Amazon’s commerce-first ad play
Amazon, meanwhile, is quietly building the most structurally different ad business of the lot. Its $17.2 billion in quarterly ad revenue, growing over 20 percent year-on-year, is not driven by content or social engagement, but by commerce. Advertising on Amazon is increasingly inseparable from transactions. Sponsored listings, retail media placements, and off-platform targeting through its DSP are turning the company into a full-stack advertising and measurement ecosystem.
This shift matters because it moves advertising closer to the point of purchase. In an environment where attribution is becoming harder across platforms, Amazon offers a closed-loop system where impressions, clicks, and conversions can all be tracked within the same ecosystem. For advertisers, that is powerful. For competitors, it is difficult to replicate.
Also Read: Could multiple retail media networks thin out brand budgets?
Microsoft: AI first, ads still growing
Microsoft’s position is slightly different, but the pattern holds. Its growth story is firmly anchored in Azure and enterprise AI, but its search and news advertising business still grew 16 percent year-on-year. Through Bing, LinkedIn, and its broader advertising stack, Microsoft continues to expand its presence in digital advertising, particularly among enterprise clients.

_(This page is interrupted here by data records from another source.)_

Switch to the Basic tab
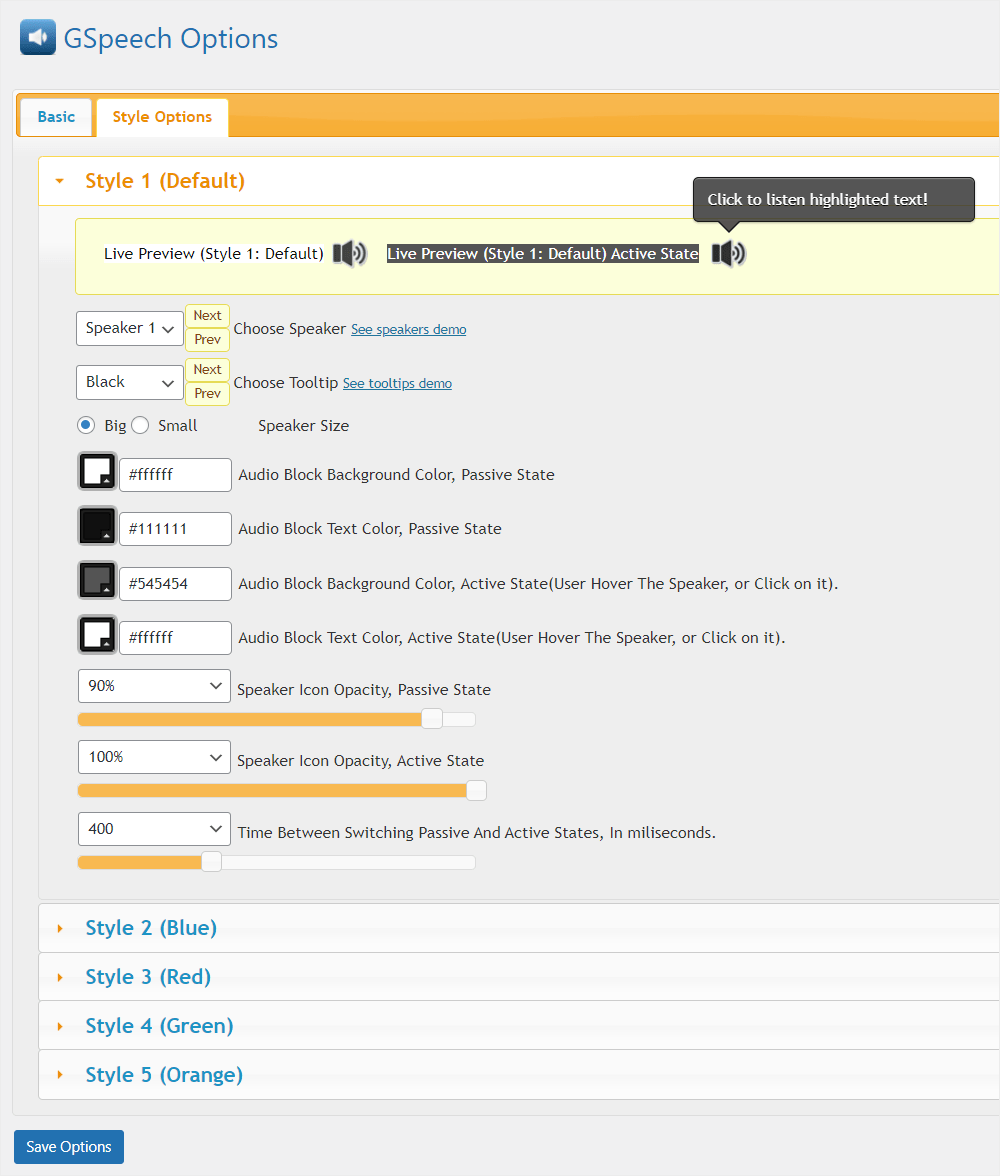This screenshot has width=1000, height=1176. click(x=55, y=116)
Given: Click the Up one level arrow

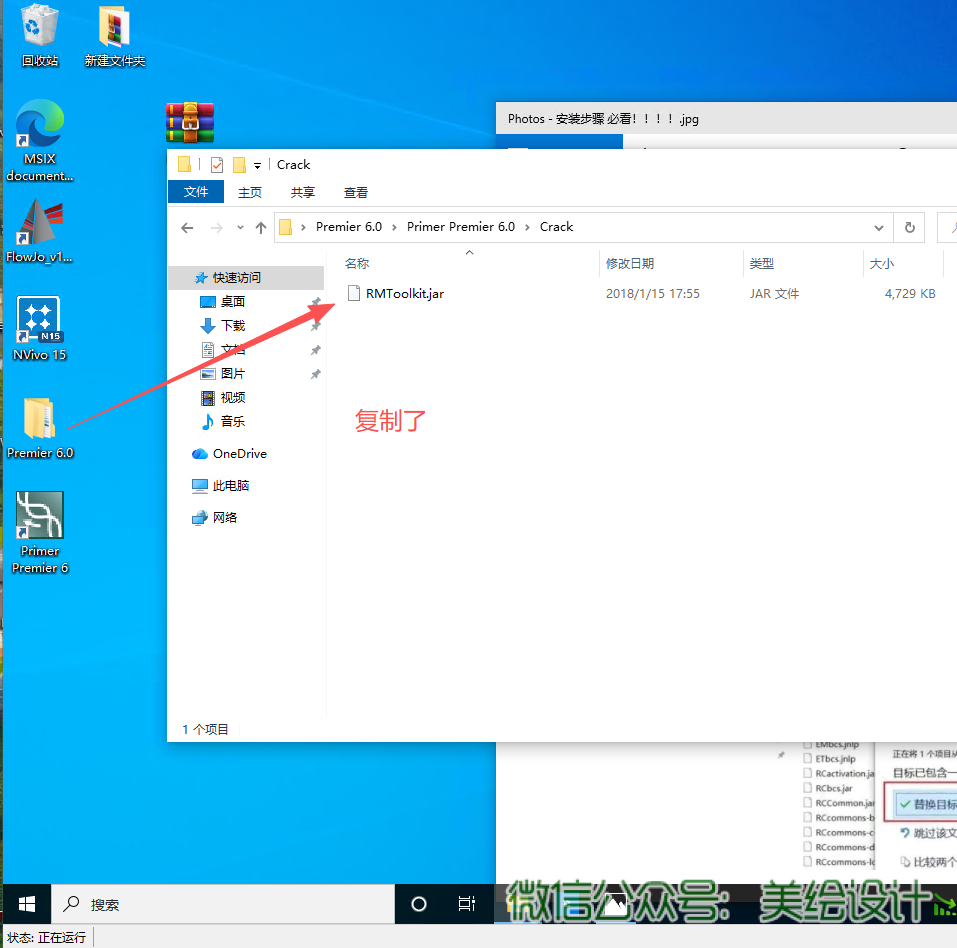Looking at the screenshot, I should (x=261, y=228).
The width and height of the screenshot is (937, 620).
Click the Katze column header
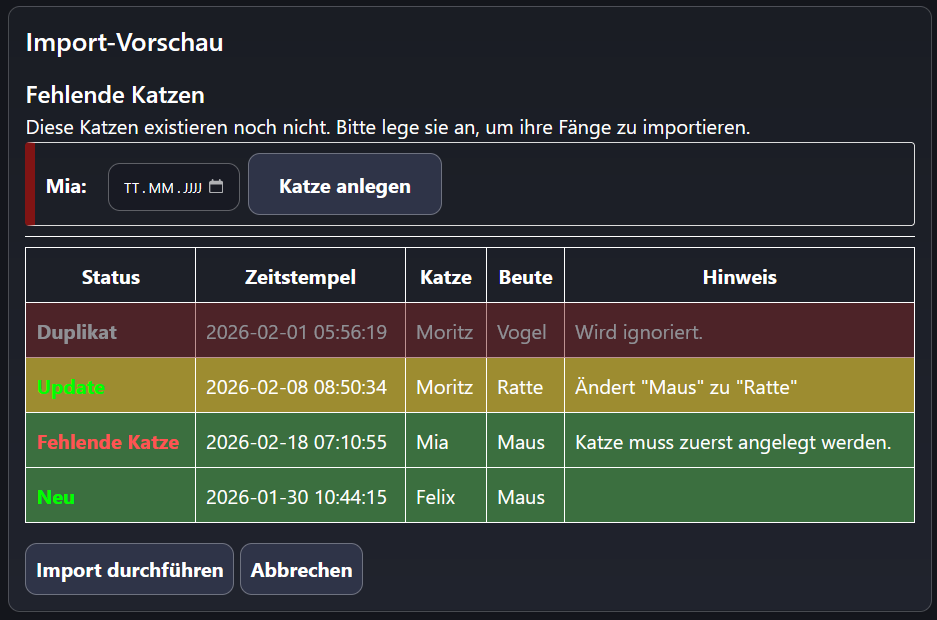point(446,276)
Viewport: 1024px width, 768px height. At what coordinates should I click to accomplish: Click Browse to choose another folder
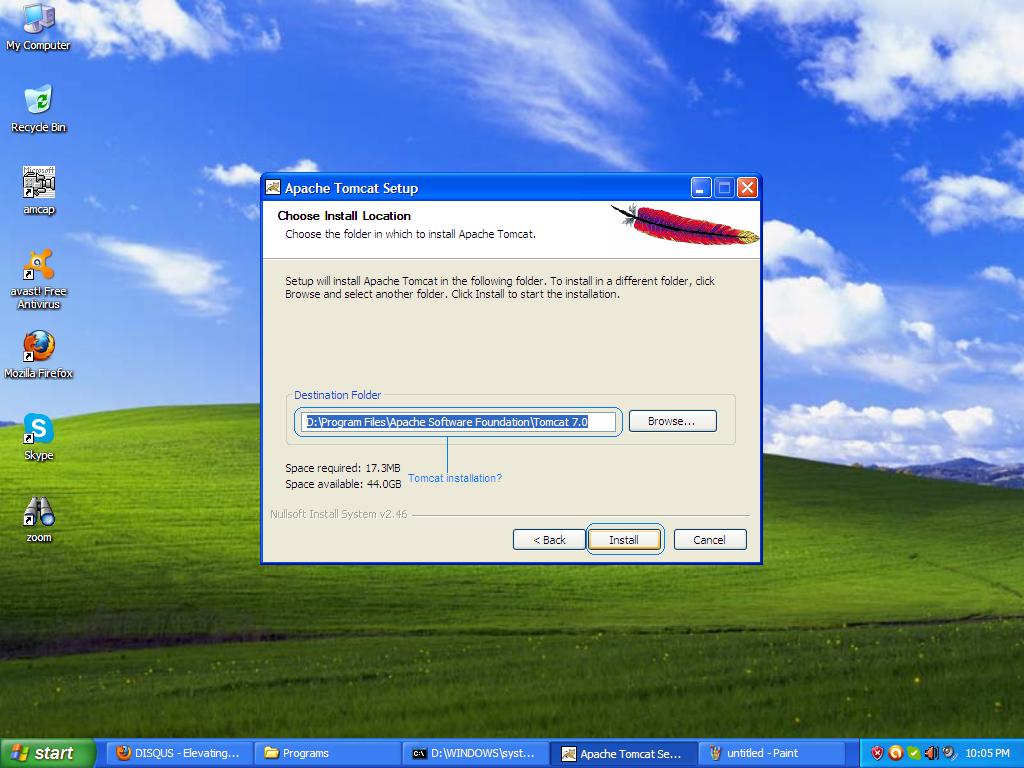point(671,421)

Here, advertising is less about scale and more about integration. Microsoft is embedding ads within enterprise workflows, search experiences, and professional networks. It is not competing head-on with Google or Meta for consumer attention, but it is carving out a role as a complementary platform for advertisers looking to diversify.

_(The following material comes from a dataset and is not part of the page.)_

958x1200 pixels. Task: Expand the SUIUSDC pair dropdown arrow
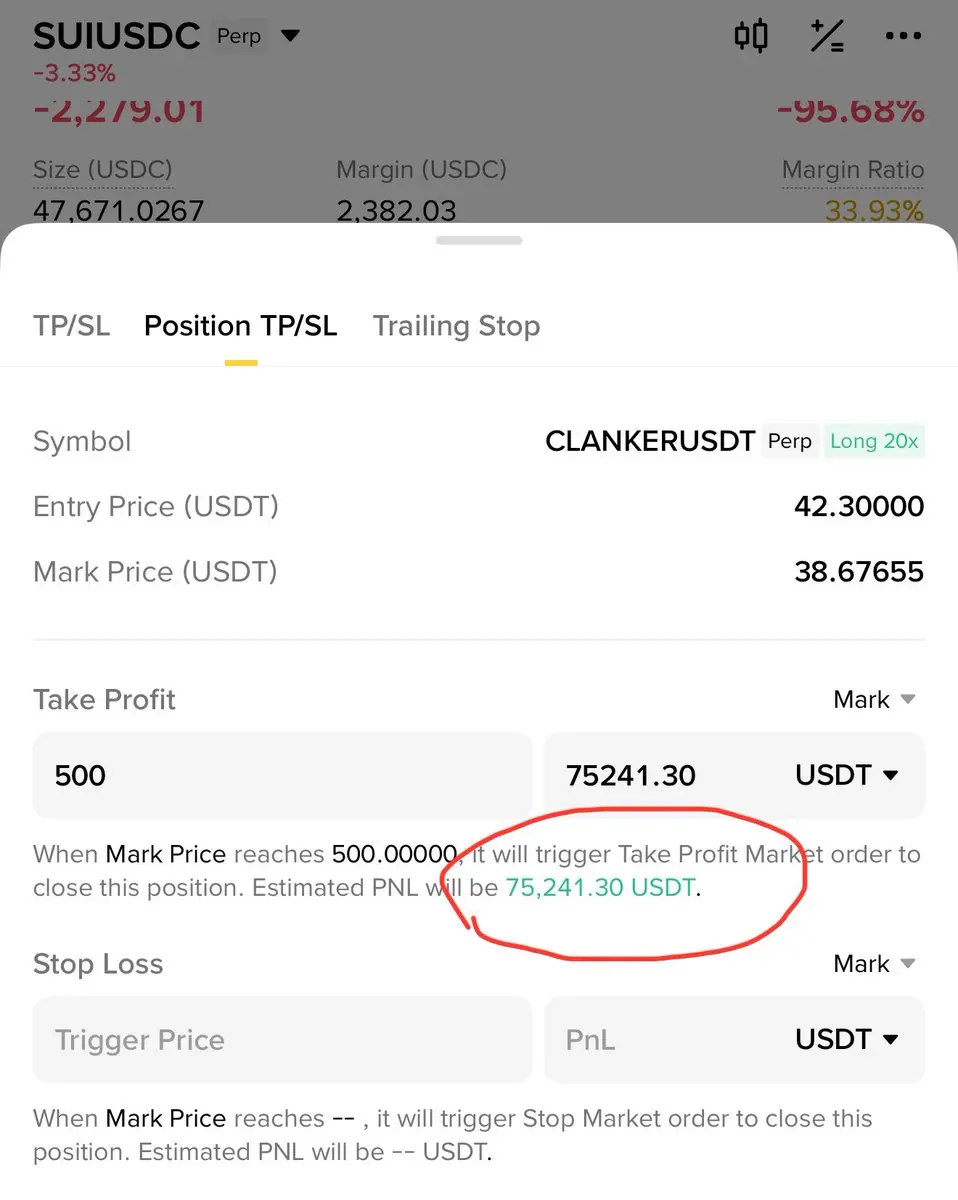point(290,36)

India: scale engine, revenue lag
For India, these results underline a familiar but evolving dynamic. The country remains a high-volume, low-revenue market for global platforms. With one of the largest user bases for YouTube, Instagram, and Facebook, India plays a critical role in driving engagement, training AI models, and testing new ad formats. Yet its contribution to global ad revenue is still relatively modest.
India’s digital advertising market is projected to grow at around 10–12 percent CAGR, but still represents a single-digit share of global ad revenue, even as its user base continues to scale rapidly.

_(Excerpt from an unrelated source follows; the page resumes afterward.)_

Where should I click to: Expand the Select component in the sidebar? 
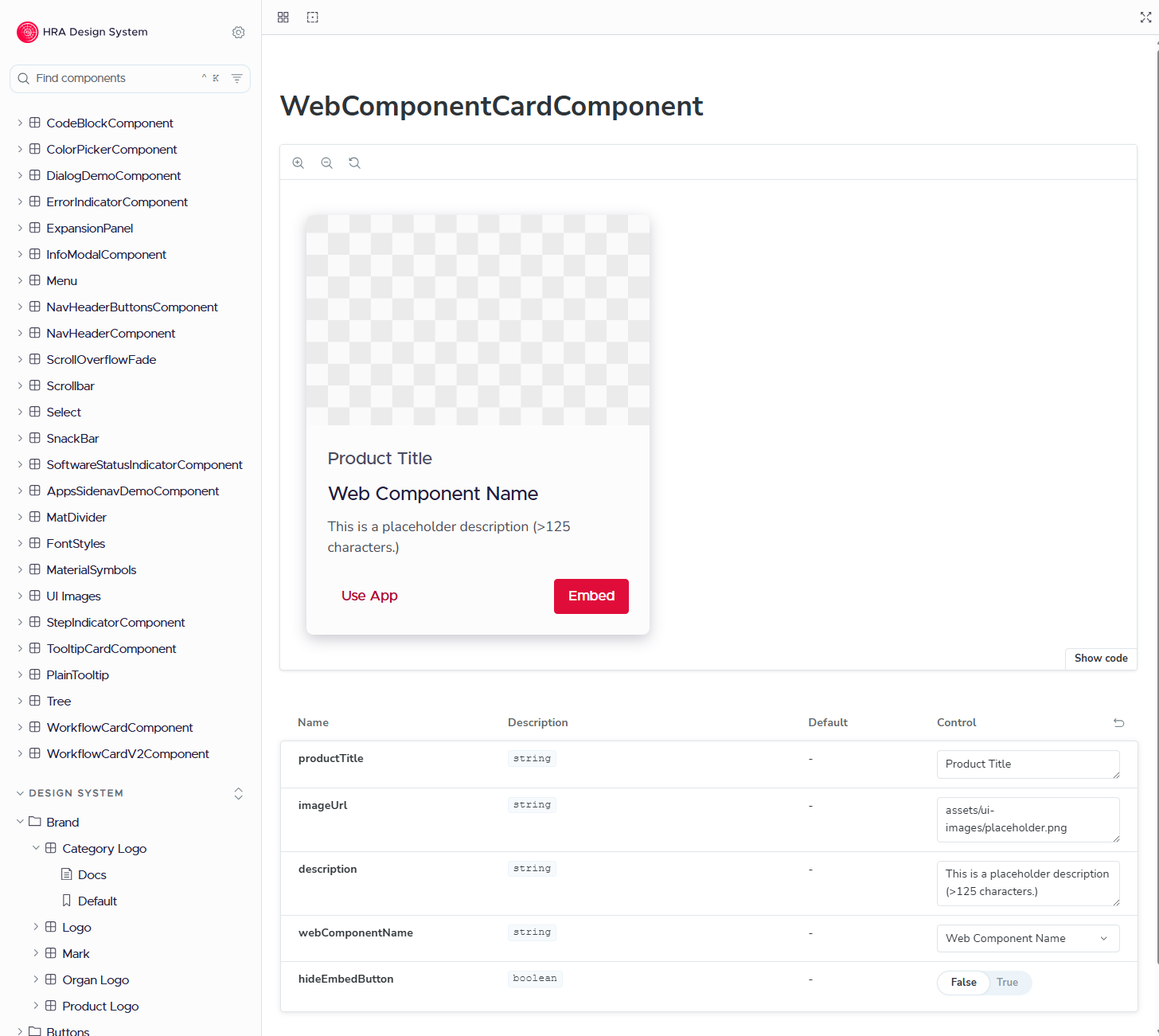[x=19, y=412]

That is beginning to change, albeit slowly. AI-driven ad systems are improving monetisation efficiency even in lower-CPM markets. Retail media is gaining traction as e-commerce grows. Vernacular content and short-form video are expanding inventory. And cloud demand from Indian enterprises is feeding into the global AI infrastructure boom.
At the same time, India’s domestic ad-tech ecosystem finds itself in a familiar position. Platforms are becoming more powerful, not less. The third-party cookie debate, once seen as a potential leveller, has instead accelerated the shift towards walled gardens with superior data and AI capabilities. Indian advertisers and agencies are adapting by building capabilities around these platforms, rather than competing with them.
Also Read: Is Google’s India ad dominance softening?
TL;DR
What emerges from Q1 2026 is not a story of disruption, but of reinforcement. AI has not upended the digital advertising model. It has strengthened it. Platforms have more control over data, better tools for targeting, and improved systems for measurement. The result is an advertising ecosystem that is more efficient, more centralised, and arguably more dominant than before.
The irony is hard to miss. For all the talk of an AI-first future, the business model of the internet remains largely unchanged. Attention is still monetised through advertising. The difference is that the machinery behind it has become far more sophisticated.
The AI boom may define the narrative of this decade. But if these earnings are any indication, advertising will continue to define the economics.